**WHAT YOU SHOULD DO**
Reproduce exactly the lines below, starting at the line that contains "Select the Audio Editing category" and ending with the last line of the records, both included; leave out any pictures.

**DATA RECORDS**
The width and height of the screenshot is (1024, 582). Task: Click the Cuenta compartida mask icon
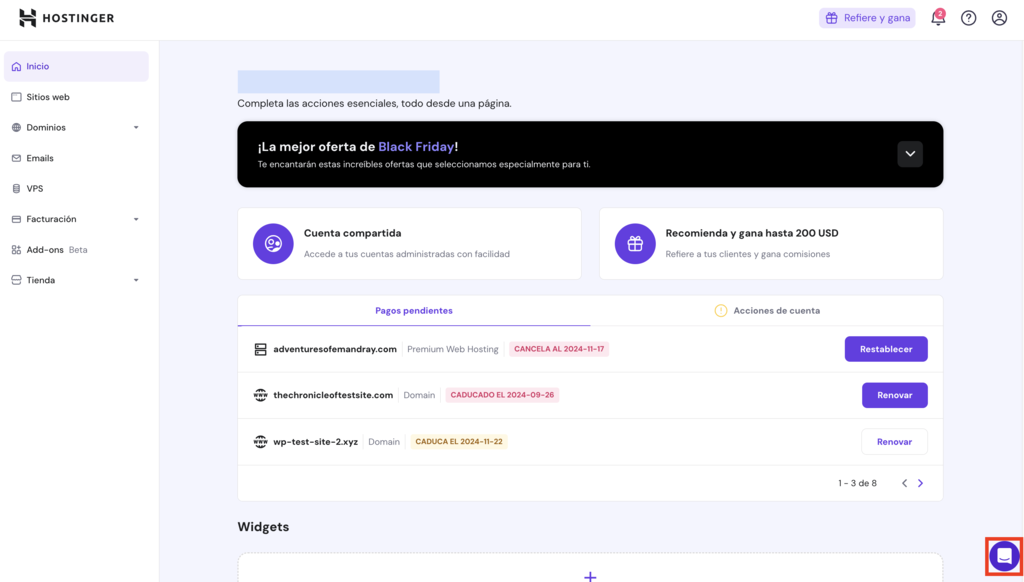273,243
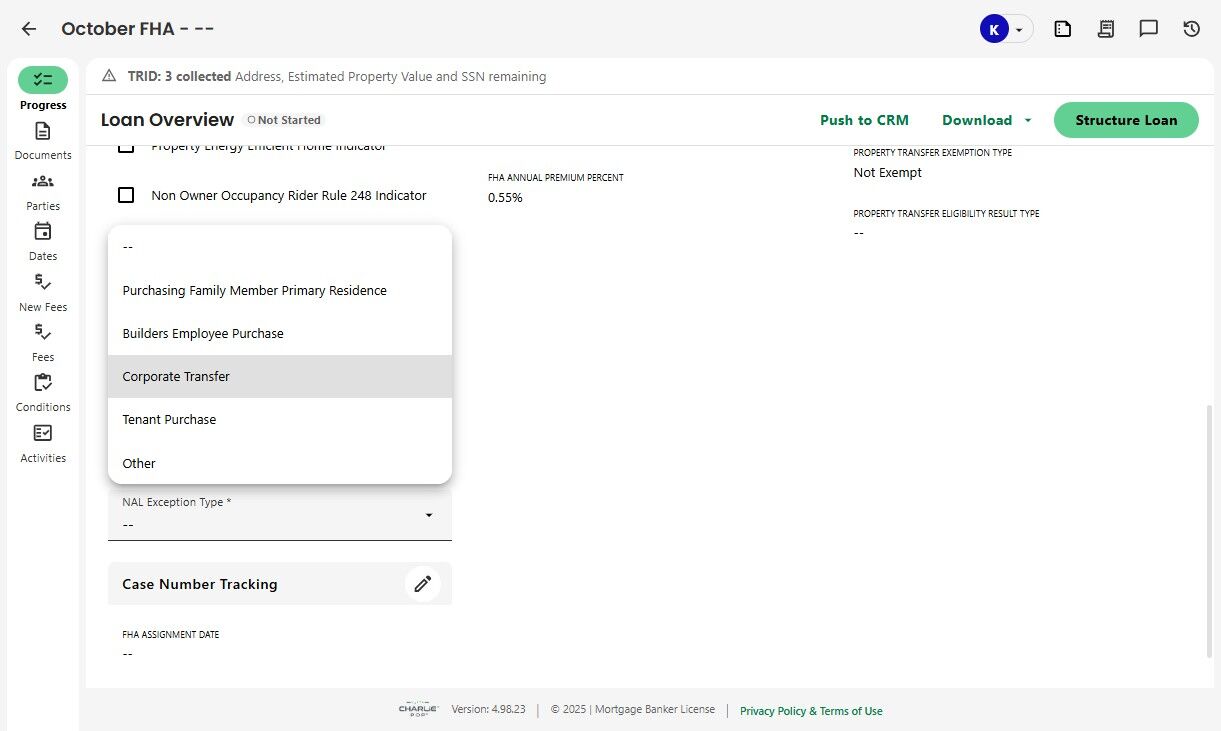This screenshot has width=1221, height=731.
Task: Open the Documents sidebar icon
Action: (43, 132)
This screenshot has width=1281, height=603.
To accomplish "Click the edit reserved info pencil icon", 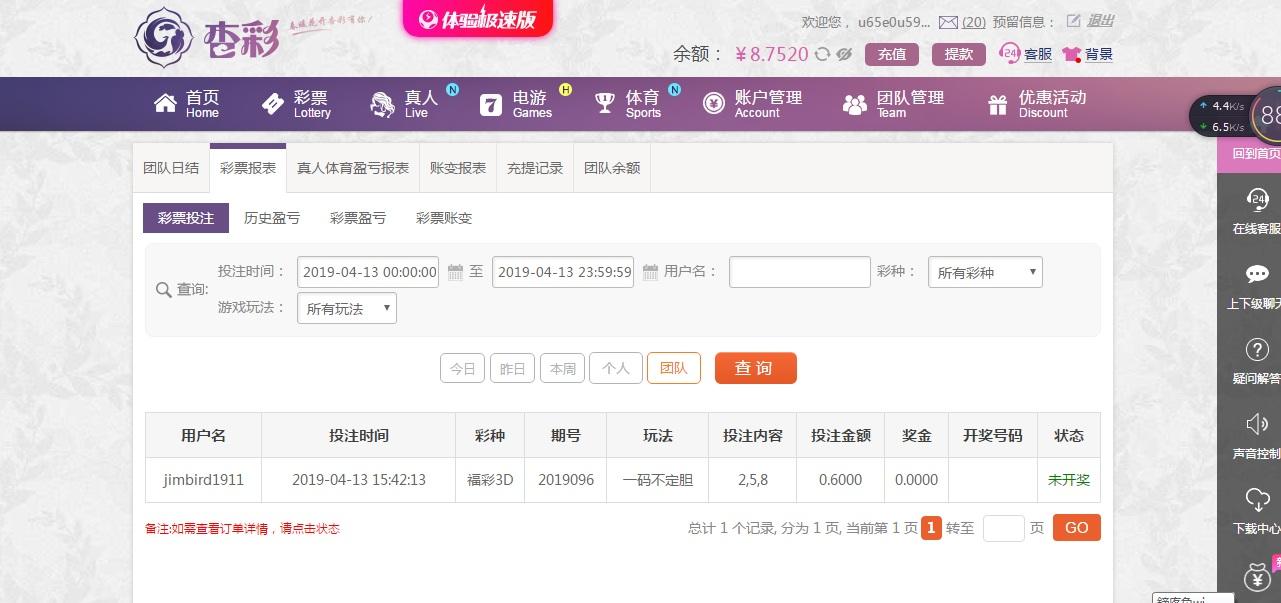I will click(1073, 21).
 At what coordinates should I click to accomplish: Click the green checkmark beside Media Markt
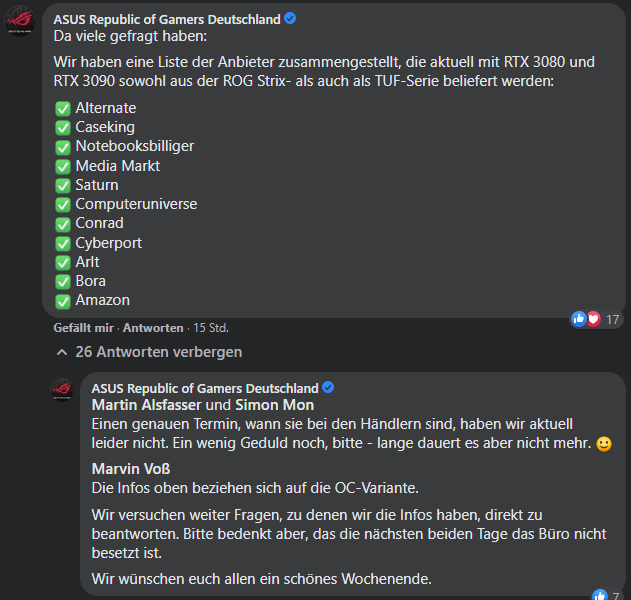point(63,166)
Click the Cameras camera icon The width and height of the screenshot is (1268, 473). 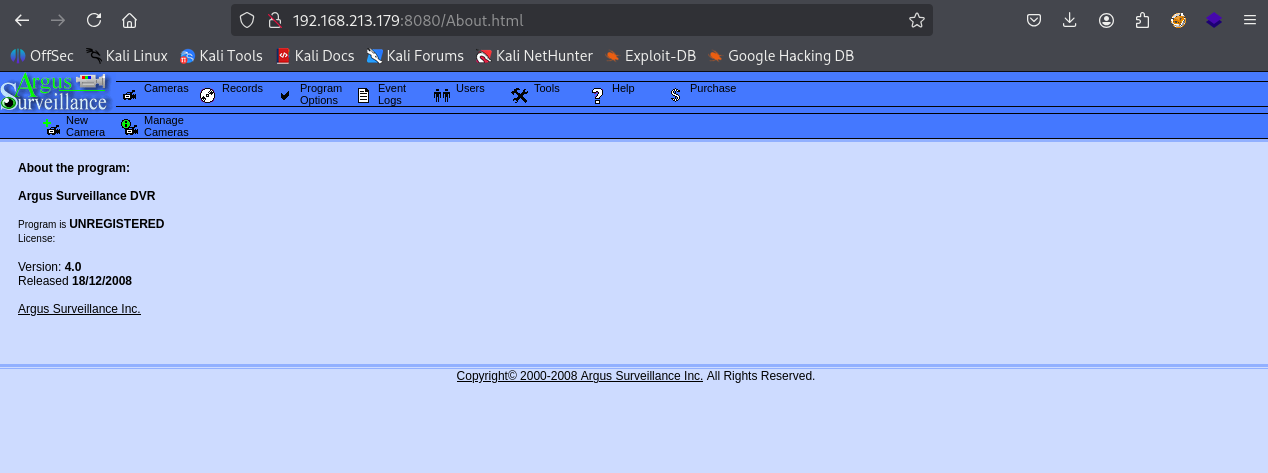pyautogui.click(x=130, y=95)
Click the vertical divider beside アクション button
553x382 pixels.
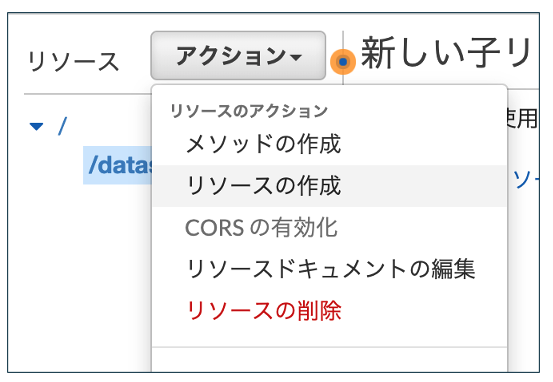click(x=343, y=57)
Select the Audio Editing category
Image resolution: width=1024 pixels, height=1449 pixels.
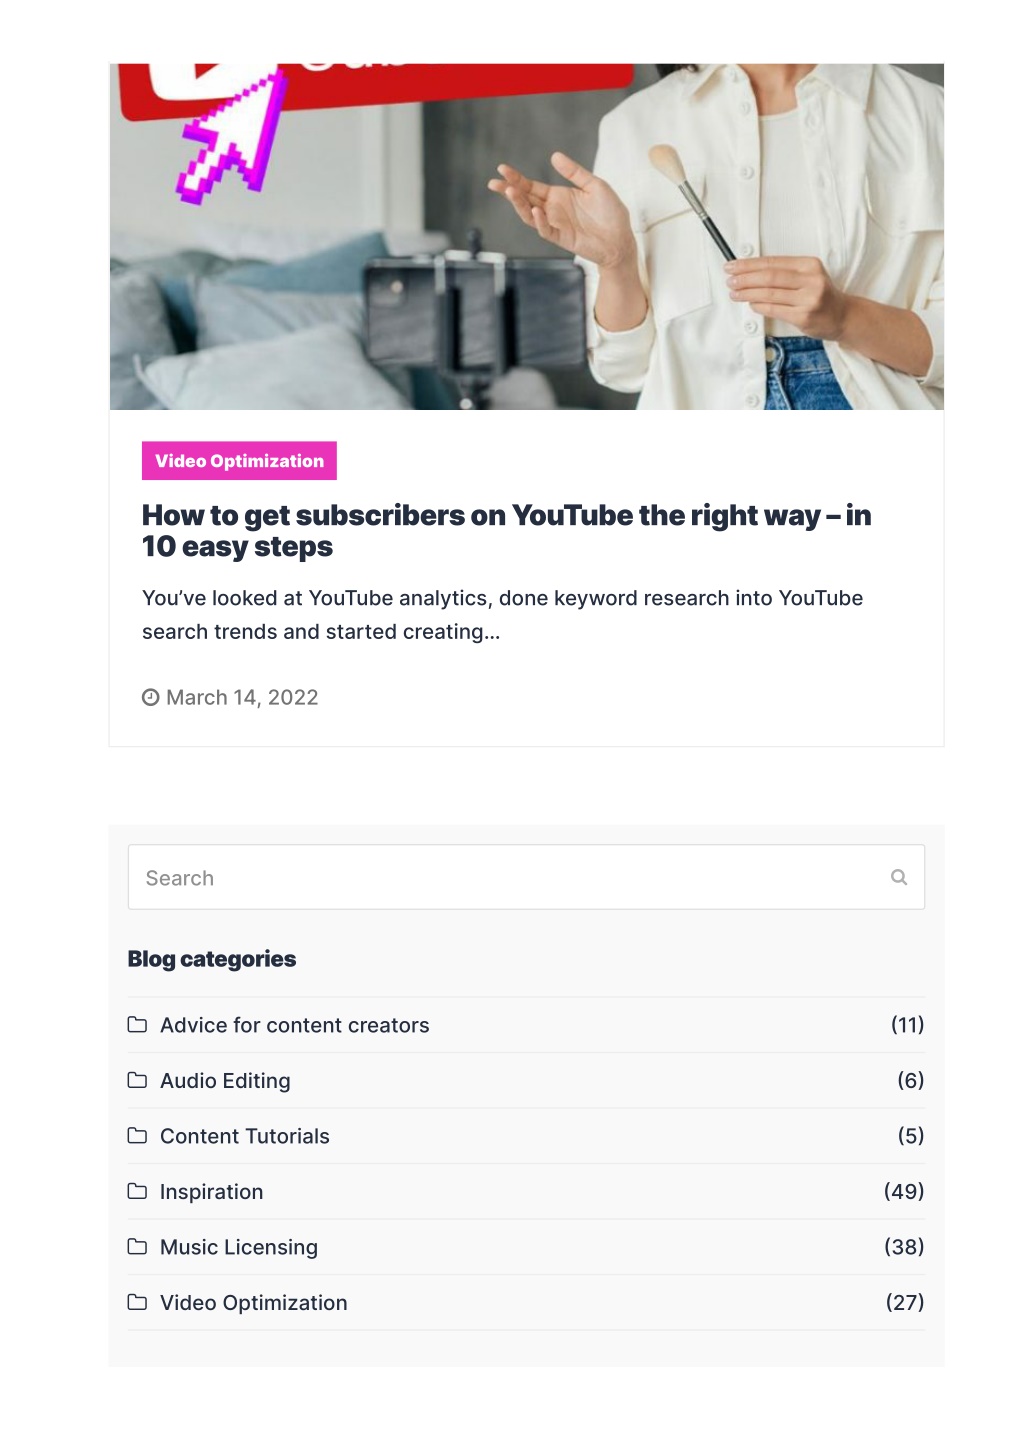point(225,1080)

**ANSWER SECTION**
Select the Audio Editing category
Image resolution: width=1024 pixels, height=1449 pixels.
point(225,1080)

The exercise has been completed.